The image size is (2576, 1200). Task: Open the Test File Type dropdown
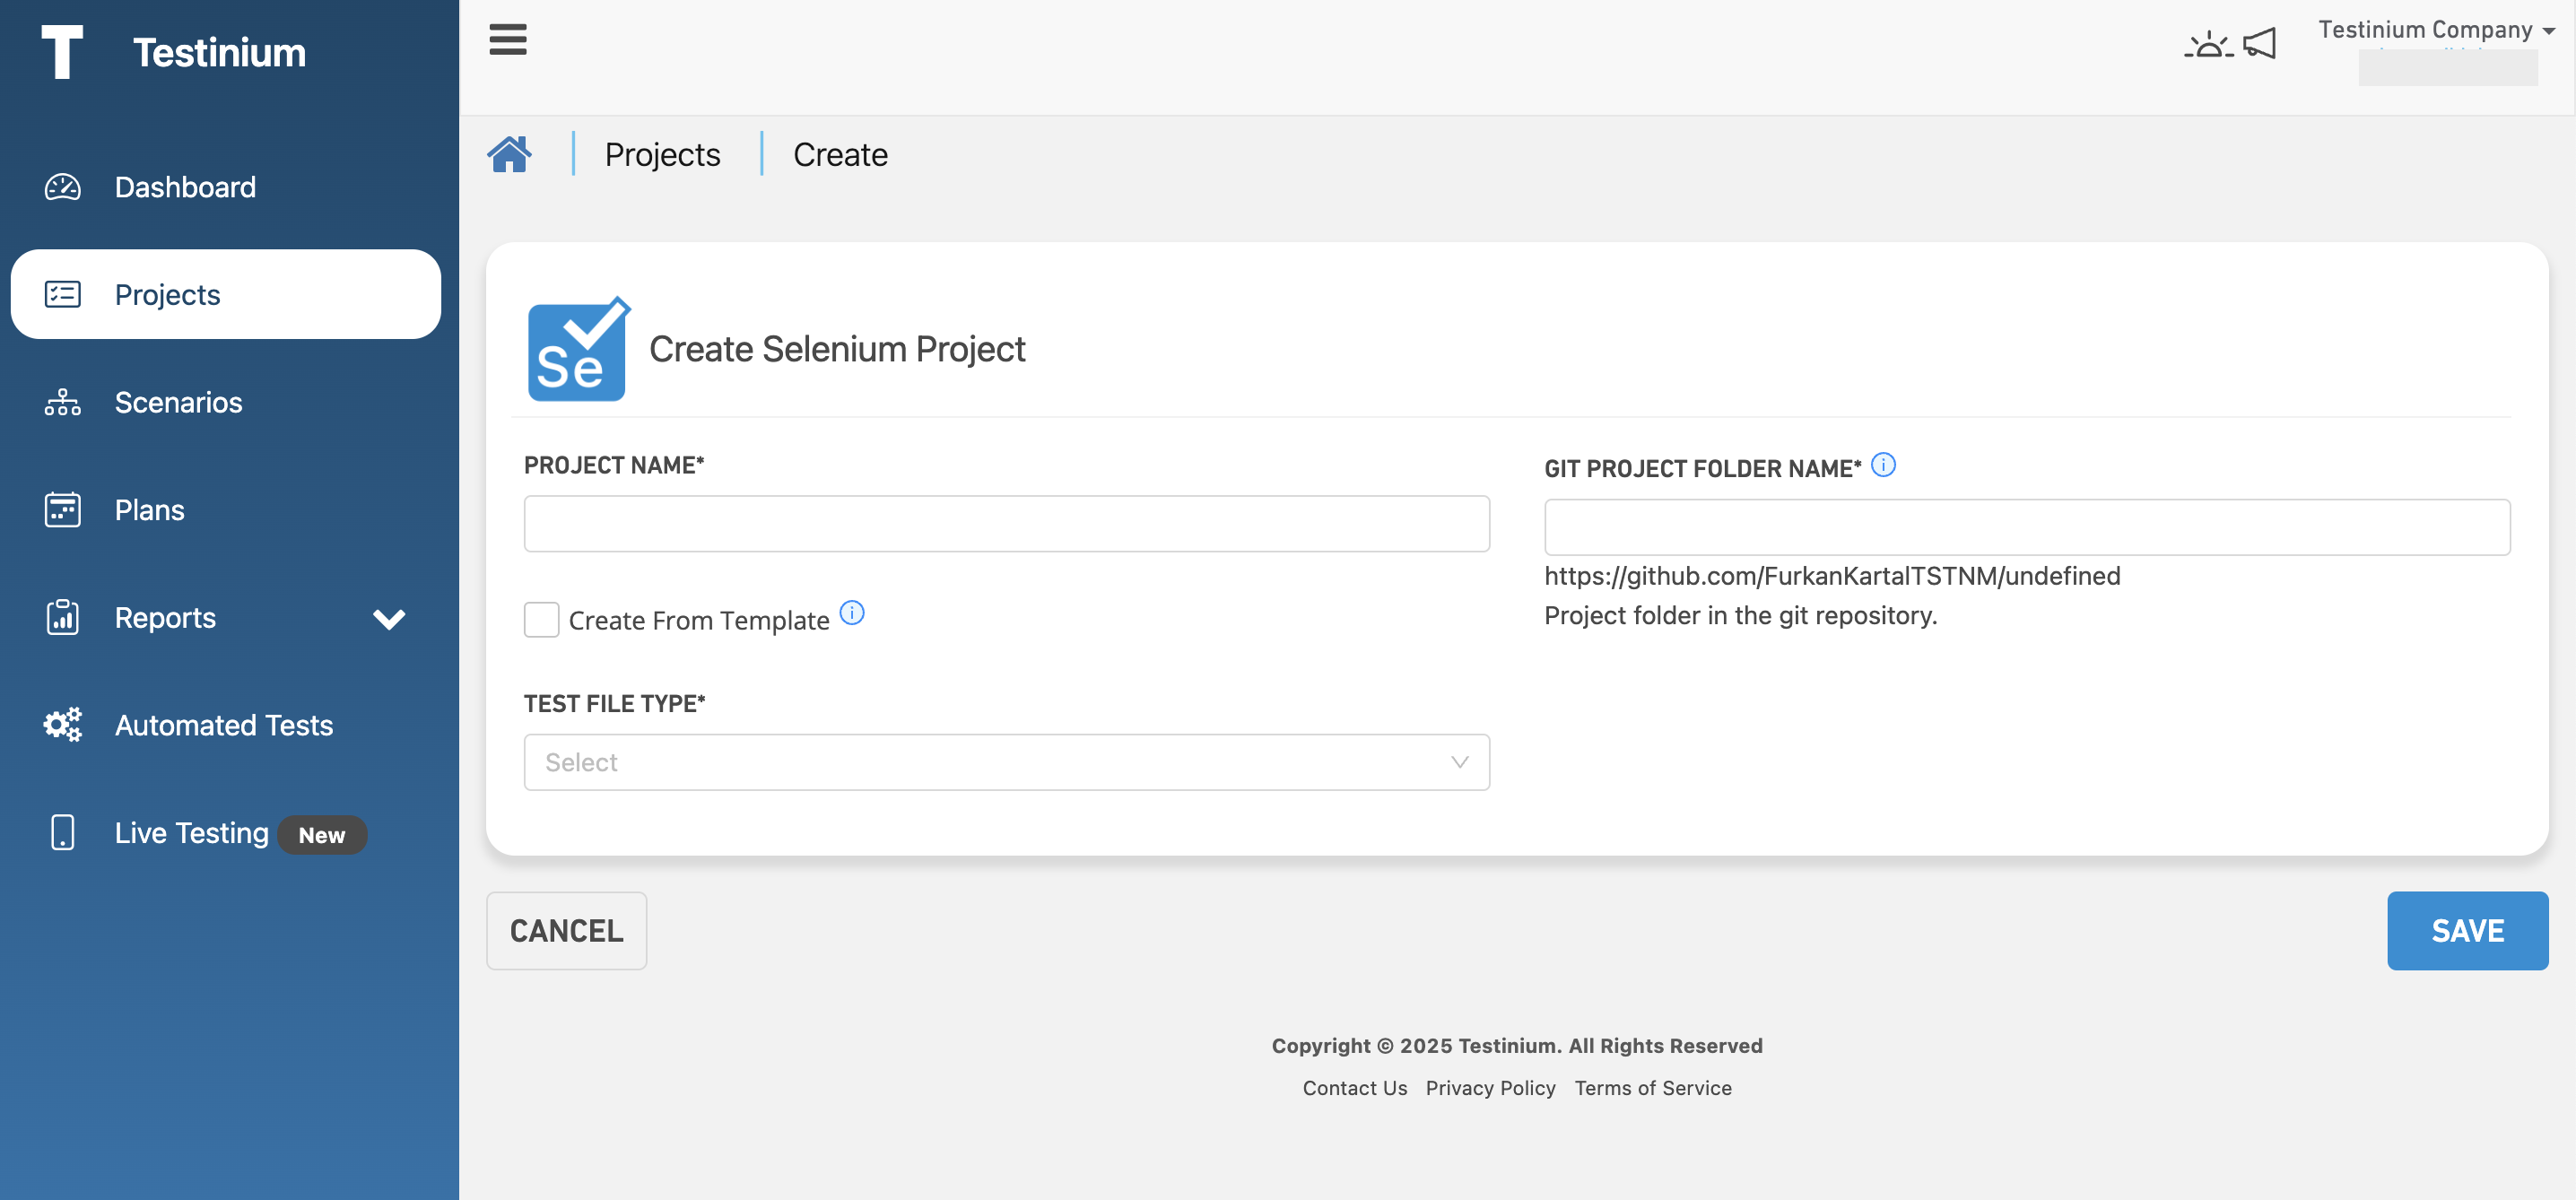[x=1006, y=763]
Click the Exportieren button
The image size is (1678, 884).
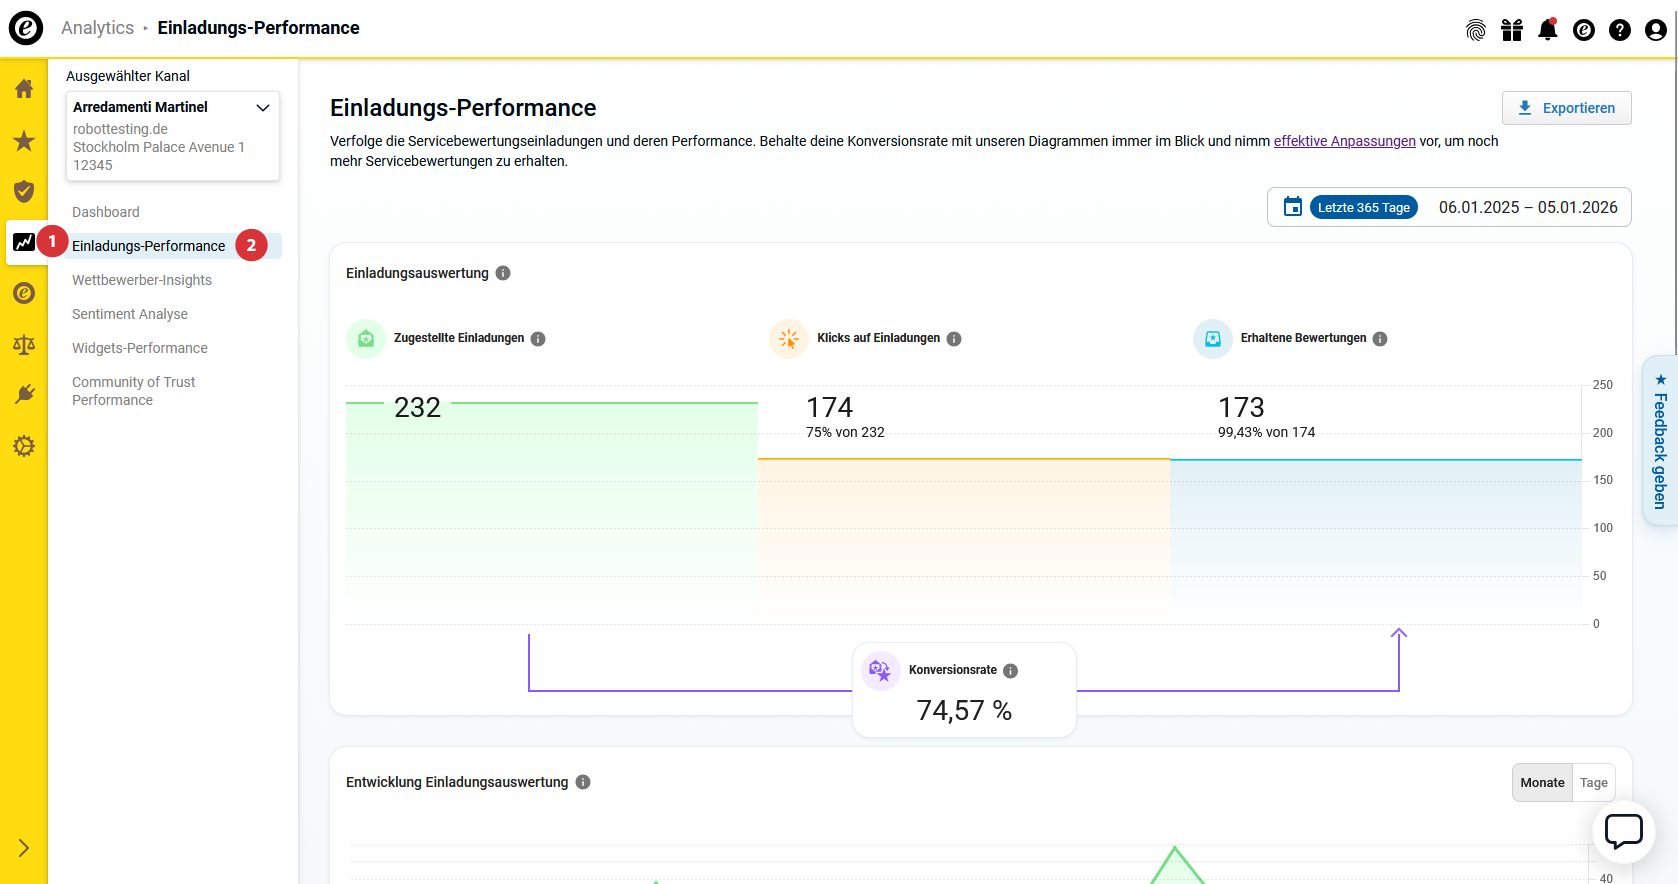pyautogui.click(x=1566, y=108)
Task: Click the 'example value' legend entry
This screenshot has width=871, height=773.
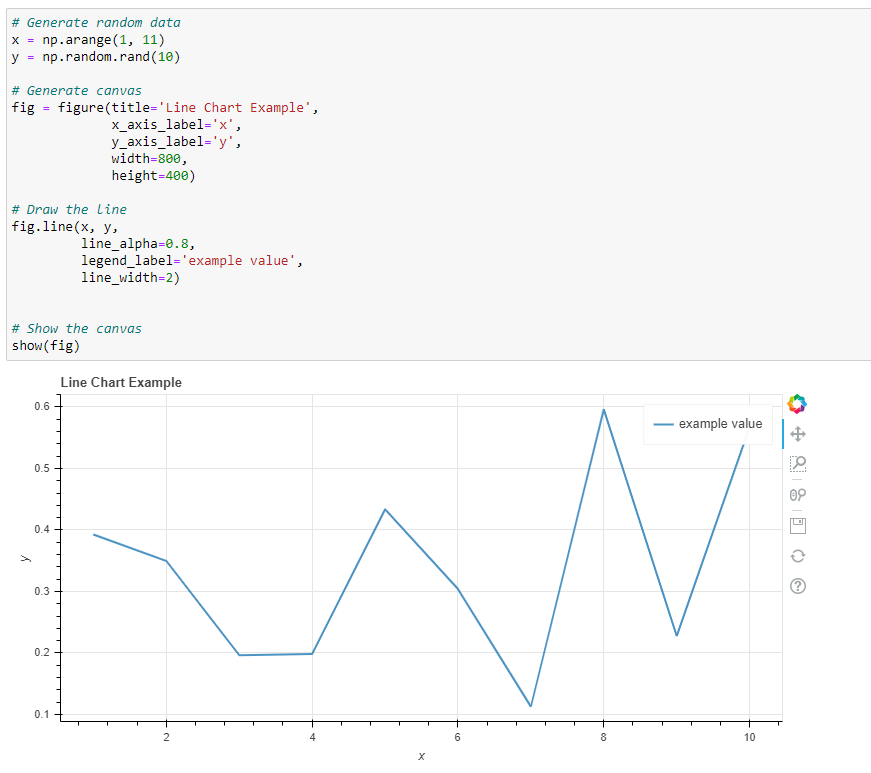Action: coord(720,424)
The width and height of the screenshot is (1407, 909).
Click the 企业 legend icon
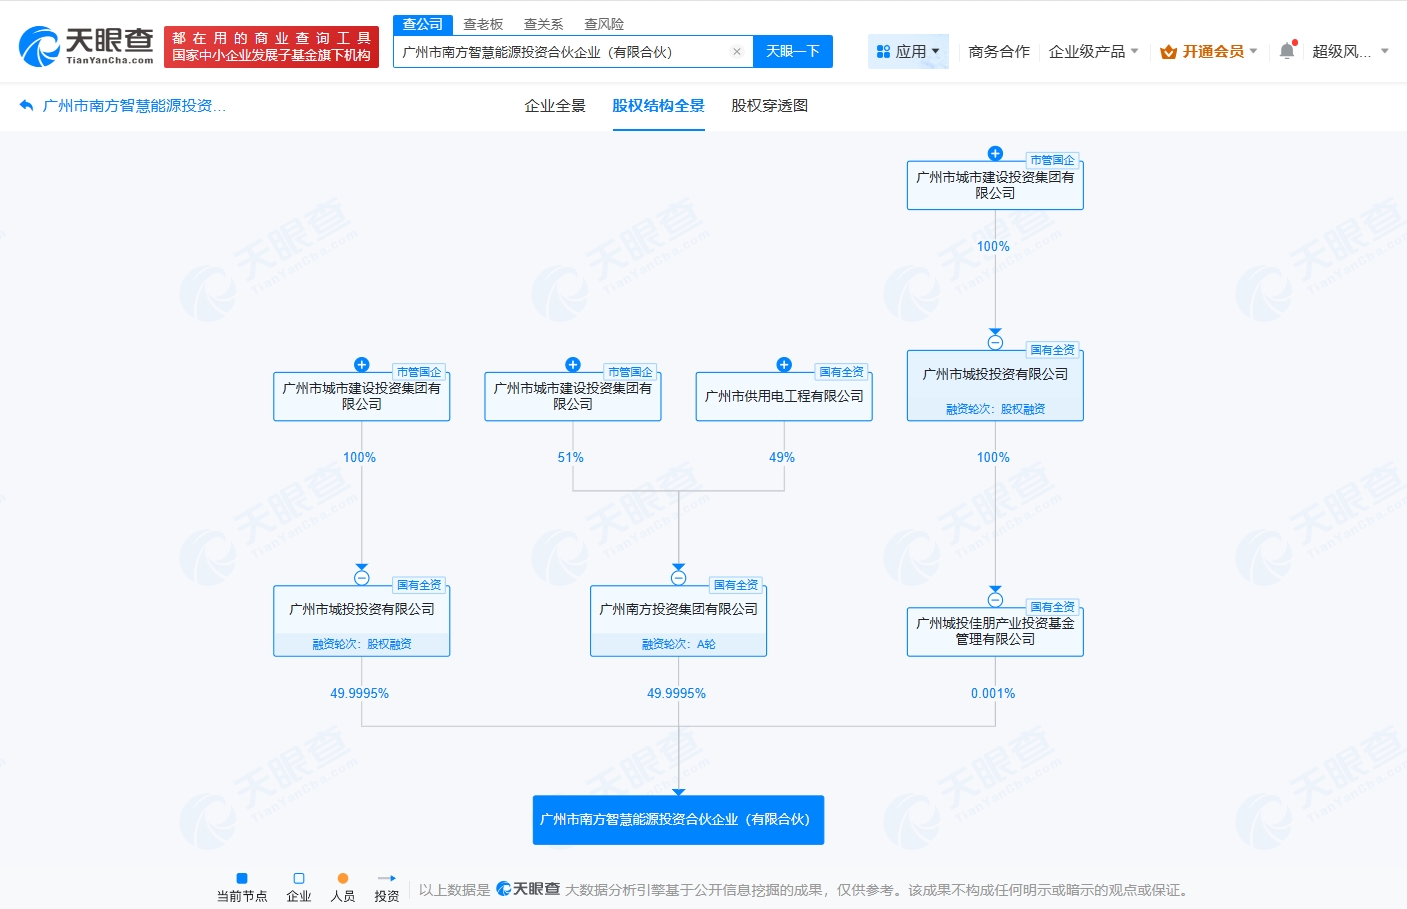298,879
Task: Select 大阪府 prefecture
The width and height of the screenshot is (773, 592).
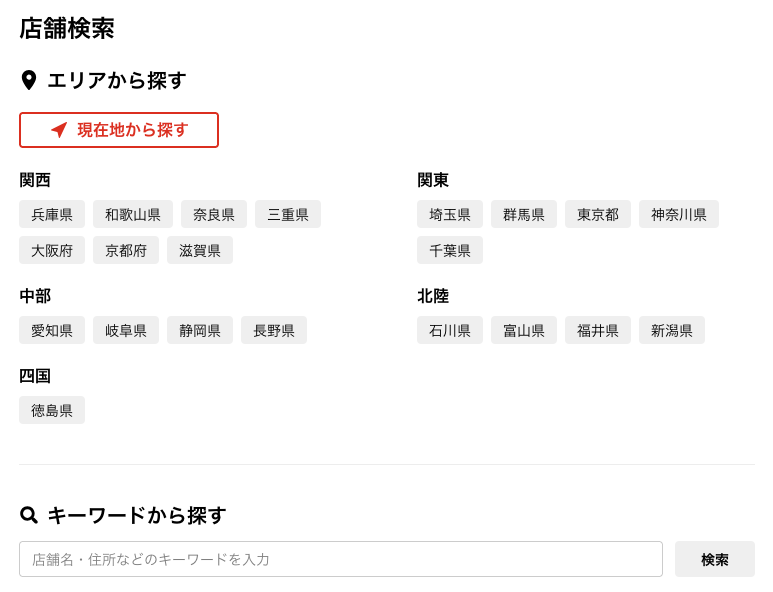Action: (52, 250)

### The problem
Update the records above by replacing "screenshot" with "capture" wherever it occurs, leaving every other part unchanged. Omit the pictures from the reproduced lines.

### Response to this task
The image size is (2576, 1200). Task: Open the Test File Type dropdown
[x=1006, y=763]
Click the Exportieren button
The image size is (1678, 884).
pyautogui.click(x=1566, y=108)
Task: Click the 'example value' legend entry
This capture has width=871, height=773.
Action: coord(720,424)
The width and height of the capture is (1407, 909).
Click the 企业 legend icon
298,879
Task: Select 大阪府 prefecture
The width and height of the capture is (773, 592).
Action: (52, 250)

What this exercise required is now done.